Sebastian Ullrich (Sep 04 2022 at 11:19):

let is more powerful because it makes the value s available while checking t. have is meant to be used for proofs, which are irrelevant, so the specific s does not matter.

Tom (Sep 05 2022 at 21:23):

Hi Sebastian,

I am sure I understand your explanation yet.

Is your point that the h in have h: s always has to be a term (value) of type Prop (and not some higher Sort), and hence dependent types don't come into play (hence the distinction/type checking advantages will not ultimately matter?)

During my reading of TPiL, I have always been able to use let wherever I've seen have and as such, I've only viewed the distinction as purely a proof readability/convention tool. Is there something more to it? Is there something about let which makes the implementation of e.g. proof irrelevance more difficult?

Thanks.

Kevin Buzzard (Sep 06 2022 at 06:49):

Props can be dependent types, e.g. forall a, a+a=2*a.

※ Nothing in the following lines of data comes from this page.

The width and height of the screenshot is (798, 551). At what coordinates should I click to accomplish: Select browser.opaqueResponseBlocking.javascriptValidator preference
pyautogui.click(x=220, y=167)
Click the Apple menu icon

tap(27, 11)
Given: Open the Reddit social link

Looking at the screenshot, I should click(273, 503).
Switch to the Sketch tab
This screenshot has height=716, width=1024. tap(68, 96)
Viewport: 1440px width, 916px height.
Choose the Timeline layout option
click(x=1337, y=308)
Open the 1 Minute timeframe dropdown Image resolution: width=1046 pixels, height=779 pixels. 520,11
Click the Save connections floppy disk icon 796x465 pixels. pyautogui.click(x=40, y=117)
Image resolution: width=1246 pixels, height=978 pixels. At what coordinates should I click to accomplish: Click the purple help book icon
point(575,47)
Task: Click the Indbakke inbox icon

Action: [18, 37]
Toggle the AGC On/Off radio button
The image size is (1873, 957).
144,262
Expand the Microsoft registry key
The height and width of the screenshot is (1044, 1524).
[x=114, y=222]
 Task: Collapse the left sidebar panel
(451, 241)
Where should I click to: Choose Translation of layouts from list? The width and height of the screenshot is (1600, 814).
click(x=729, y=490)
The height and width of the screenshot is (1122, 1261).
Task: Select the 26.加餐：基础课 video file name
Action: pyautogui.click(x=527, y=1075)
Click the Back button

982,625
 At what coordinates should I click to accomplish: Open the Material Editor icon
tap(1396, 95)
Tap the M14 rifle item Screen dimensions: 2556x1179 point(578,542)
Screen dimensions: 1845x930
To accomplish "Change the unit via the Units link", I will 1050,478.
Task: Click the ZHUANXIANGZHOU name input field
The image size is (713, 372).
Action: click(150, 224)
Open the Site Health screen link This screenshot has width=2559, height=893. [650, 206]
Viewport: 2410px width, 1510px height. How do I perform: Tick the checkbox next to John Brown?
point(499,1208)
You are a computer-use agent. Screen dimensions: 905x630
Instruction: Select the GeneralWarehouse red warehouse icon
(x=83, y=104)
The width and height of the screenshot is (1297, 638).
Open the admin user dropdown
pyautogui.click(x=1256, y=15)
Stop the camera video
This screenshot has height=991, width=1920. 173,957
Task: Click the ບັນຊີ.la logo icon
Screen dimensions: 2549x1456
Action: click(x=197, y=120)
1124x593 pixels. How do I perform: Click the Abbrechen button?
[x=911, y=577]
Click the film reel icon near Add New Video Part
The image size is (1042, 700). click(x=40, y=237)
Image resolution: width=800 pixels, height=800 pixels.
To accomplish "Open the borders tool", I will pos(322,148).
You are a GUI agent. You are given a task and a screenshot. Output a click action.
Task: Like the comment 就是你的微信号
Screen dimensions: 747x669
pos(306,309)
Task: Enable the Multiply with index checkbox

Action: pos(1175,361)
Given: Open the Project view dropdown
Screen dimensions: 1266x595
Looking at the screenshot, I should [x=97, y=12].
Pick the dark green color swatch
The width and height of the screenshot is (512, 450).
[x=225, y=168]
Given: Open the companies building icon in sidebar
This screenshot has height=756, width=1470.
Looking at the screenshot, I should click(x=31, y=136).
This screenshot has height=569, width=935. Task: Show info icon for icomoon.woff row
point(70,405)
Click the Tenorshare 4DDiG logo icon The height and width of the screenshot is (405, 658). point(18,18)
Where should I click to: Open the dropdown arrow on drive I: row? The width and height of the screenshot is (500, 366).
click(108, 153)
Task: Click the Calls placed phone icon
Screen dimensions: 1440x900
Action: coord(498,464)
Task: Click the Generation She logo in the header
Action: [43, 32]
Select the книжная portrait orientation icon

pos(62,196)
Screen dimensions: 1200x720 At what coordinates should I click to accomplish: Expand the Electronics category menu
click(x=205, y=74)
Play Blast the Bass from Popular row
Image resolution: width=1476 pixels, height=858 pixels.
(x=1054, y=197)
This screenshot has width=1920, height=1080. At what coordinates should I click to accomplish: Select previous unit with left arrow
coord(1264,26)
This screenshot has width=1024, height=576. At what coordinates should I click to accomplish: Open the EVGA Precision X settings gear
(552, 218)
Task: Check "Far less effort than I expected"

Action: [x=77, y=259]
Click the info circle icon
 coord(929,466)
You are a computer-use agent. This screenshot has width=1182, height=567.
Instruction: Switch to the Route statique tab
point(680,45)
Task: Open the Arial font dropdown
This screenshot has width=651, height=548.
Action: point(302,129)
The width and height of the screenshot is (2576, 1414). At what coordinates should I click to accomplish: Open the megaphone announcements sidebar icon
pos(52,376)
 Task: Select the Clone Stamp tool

Kevin Buzzard (Sep 06 2022 at 06:51):

The difference between let and have is that let remembers the definition of the term, and have just remembers the type. So for example after have a : Nat := 3, you'll find that a = 3 is unprovable. But with let it'll be rfl.

Tom (Sep 06 2022 at 23:56):

Thank you, Kevin; I think you are referring to the proof irrelevance that Sebastian mentioned, correct?
I'll think about this some more and come back once I've had the chance to explore the internals a bit more; I'll either be able to articulate my question better or will have answered my own question.